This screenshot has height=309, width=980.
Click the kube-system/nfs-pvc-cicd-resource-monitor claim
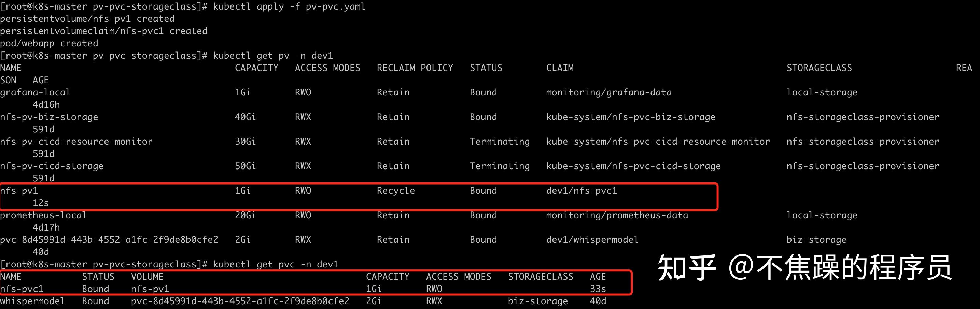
--
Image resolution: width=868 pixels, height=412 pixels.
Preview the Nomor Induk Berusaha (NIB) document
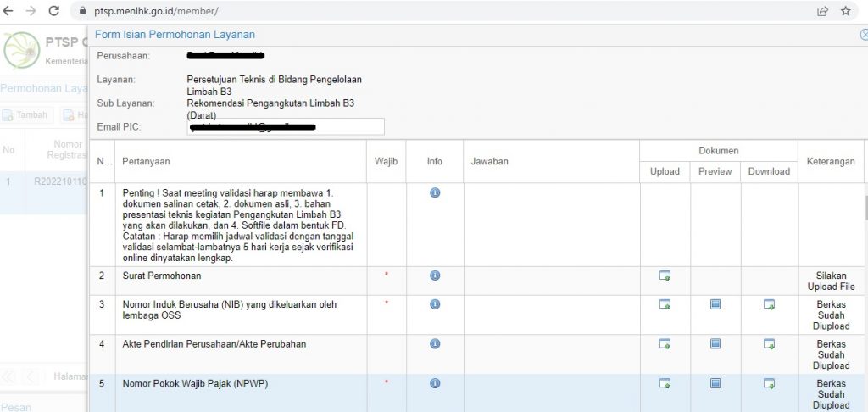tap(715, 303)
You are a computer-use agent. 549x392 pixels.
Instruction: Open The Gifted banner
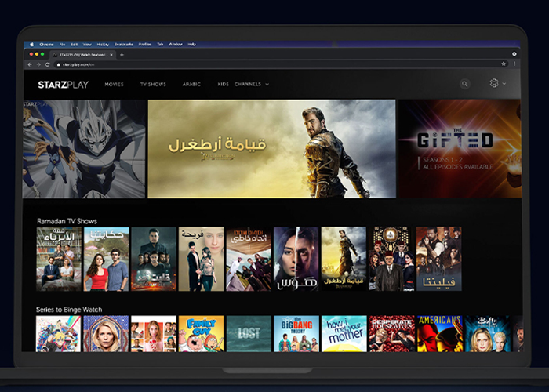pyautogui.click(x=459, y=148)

* _Problem to work on_
All lines of the records above that carry the word "pixels" should be listed.

* _Output for this exercise_
Image resolution: width=868 pixels, height=412 pixels.
You are a computer-use agent. 549x392 pixels.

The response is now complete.